Please reproduce the records without changes, starting at their first line and stopping after the line that contains "Looking at the screenshot, I should click(x=83, y=67).".

— Start of TASK INPUTS —

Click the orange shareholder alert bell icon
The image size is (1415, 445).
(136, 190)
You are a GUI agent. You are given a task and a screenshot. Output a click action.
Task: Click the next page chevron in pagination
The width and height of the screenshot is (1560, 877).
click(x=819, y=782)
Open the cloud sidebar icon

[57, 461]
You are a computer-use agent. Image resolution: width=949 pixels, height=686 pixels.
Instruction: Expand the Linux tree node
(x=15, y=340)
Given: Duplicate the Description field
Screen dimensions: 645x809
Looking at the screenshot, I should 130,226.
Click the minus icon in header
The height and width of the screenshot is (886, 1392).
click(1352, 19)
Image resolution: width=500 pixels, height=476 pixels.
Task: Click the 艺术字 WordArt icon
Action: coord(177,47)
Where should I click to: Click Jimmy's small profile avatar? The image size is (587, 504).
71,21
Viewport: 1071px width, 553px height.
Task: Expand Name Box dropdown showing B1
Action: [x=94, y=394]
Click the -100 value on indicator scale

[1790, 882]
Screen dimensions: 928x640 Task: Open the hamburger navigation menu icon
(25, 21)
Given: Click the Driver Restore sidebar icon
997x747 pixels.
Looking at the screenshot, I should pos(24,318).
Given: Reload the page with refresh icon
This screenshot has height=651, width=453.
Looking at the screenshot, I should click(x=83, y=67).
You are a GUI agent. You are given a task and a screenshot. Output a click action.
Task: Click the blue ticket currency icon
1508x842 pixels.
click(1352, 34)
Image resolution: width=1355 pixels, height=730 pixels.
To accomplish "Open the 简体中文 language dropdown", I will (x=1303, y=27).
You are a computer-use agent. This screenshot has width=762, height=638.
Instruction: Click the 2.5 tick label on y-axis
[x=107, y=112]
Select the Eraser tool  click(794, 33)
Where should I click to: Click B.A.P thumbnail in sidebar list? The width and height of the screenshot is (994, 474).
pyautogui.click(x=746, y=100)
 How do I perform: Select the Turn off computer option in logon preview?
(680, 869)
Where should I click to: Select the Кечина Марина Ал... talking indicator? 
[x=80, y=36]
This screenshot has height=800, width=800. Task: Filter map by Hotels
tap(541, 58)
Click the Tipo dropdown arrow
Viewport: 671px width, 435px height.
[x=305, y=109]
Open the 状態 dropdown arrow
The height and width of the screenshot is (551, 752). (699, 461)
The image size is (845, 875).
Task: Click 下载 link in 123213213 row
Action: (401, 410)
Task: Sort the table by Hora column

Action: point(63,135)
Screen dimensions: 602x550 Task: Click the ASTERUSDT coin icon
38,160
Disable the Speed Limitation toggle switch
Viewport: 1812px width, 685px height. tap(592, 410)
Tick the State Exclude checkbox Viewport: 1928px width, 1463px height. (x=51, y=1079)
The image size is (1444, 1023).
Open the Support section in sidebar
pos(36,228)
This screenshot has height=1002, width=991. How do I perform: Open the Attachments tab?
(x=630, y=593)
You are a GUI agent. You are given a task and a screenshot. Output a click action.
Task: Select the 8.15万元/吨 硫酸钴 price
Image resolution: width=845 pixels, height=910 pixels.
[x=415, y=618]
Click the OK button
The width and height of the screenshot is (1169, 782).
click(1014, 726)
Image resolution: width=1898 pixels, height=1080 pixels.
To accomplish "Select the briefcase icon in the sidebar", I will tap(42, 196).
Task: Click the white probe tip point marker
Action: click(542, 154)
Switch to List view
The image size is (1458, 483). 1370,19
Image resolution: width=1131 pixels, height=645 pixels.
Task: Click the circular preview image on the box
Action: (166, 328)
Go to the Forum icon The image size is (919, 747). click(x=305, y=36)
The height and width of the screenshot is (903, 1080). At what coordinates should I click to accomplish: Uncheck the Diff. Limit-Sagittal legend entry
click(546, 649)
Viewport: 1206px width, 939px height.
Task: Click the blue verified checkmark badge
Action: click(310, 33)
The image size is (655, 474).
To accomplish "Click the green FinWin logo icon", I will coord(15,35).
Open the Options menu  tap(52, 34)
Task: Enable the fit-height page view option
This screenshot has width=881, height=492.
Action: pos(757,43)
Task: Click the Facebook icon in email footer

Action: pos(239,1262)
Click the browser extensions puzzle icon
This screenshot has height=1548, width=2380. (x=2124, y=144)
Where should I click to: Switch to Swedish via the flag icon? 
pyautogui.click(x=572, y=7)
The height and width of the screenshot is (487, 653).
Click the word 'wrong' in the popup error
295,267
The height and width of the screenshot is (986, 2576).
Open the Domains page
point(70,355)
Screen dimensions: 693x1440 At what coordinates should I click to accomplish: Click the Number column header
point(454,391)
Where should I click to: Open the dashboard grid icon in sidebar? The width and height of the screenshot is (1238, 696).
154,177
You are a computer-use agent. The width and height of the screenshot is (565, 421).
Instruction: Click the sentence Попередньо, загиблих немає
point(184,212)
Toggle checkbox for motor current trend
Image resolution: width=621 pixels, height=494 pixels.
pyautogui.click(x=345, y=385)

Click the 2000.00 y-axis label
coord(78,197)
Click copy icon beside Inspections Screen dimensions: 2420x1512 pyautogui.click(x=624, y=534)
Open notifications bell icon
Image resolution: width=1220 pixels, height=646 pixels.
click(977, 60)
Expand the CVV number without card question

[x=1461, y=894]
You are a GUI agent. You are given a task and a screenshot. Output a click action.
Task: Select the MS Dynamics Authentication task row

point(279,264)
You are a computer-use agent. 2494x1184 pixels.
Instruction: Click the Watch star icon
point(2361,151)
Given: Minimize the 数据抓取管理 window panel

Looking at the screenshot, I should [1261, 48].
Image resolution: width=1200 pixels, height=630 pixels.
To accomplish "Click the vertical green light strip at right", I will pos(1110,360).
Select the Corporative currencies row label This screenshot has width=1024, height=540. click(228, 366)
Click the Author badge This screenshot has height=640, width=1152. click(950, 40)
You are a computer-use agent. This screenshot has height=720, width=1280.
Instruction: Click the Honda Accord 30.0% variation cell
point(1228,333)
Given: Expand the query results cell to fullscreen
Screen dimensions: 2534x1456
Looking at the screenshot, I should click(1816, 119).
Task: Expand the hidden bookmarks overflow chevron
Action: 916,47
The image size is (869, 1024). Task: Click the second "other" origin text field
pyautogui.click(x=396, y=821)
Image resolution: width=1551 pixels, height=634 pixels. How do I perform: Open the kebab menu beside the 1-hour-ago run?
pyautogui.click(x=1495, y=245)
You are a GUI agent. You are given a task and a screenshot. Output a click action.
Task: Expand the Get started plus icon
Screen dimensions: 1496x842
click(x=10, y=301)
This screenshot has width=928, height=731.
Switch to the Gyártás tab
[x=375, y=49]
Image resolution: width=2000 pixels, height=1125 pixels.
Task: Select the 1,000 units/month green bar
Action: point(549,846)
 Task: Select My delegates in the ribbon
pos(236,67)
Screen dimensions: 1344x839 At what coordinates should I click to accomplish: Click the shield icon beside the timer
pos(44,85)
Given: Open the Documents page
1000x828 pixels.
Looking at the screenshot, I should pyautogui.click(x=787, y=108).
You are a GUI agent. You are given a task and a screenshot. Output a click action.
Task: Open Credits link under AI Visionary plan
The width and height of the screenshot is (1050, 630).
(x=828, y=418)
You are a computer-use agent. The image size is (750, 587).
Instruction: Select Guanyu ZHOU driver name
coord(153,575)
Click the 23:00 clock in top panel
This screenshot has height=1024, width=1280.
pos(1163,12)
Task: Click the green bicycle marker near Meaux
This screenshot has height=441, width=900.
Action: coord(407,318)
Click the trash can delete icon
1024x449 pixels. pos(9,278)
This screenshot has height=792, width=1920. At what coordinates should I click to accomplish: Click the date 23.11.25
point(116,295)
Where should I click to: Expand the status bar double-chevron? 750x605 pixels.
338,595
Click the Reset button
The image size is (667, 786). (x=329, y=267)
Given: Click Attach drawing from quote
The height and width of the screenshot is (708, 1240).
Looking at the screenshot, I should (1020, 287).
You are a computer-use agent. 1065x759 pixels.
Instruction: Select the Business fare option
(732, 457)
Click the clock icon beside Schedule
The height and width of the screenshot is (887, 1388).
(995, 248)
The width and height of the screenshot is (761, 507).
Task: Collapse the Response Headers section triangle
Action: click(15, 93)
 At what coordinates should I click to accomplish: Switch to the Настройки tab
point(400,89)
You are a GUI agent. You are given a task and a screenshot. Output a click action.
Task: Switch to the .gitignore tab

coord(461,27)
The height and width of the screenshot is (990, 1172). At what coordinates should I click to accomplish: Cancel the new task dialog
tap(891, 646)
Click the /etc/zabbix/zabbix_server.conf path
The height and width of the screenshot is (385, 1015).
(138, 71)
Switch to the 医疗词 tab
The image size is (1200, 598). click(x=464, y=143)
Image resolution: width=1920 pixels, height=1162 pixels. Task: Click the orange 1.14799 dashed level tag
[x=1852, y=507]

— End of TASK INPUTS —

REPLY TO THE TASK:
Click the orange shareholder alert bell icon
The image size is (1415, 445).
(136, 190)
You are a GUI agent. You are given a task and a screenshot. Output a click action.
Task: Click the next page chevron in pagination
The width and height of the screenshot is (1560, 877).
click(x=819, y=782)
Open the cloud sidebar icon

[57, 461]
You are a computer-use agent. Image resolution: width=949 pixels, height=686 pixels.
Instruction: Expand the Linux tree node
(x=15, y=340)
Given: Duplicate the Description field
Screen dimensions: 645x809
Looking at the screenshot, I should 130,226.
Click the minus icon in header
The height and width of the screenshot is (886, 1392).
click(1352, 19)
Image resolution: width=500 pixels, height=476 pixels.
Task: Click the 艺术字 WordArt icon
Action: coord(177,47)
Where should I click to: Click Jimmy's small profile avatar? The image size is (587, 504).
71,21
Viewport: 1071px width, 553px height.
Task: Expand Name Box dropdown showing B1
Action: [x=94, y=394]
Click the -100 value on indicator scale

[1790, 882]
Screen dimensions: 928x640 Task: Open the hamburger navigation menu icon
(25, 21)
Given: Click the Driver Restore sidebar icon
997x747 pixels.
Looking at the screenshot, I should pos(24,318).
Given: Reload the page with refresh icon
This screenshot has height=651, width=453.
Looking at the screenshot, I should click(x=83, y=67).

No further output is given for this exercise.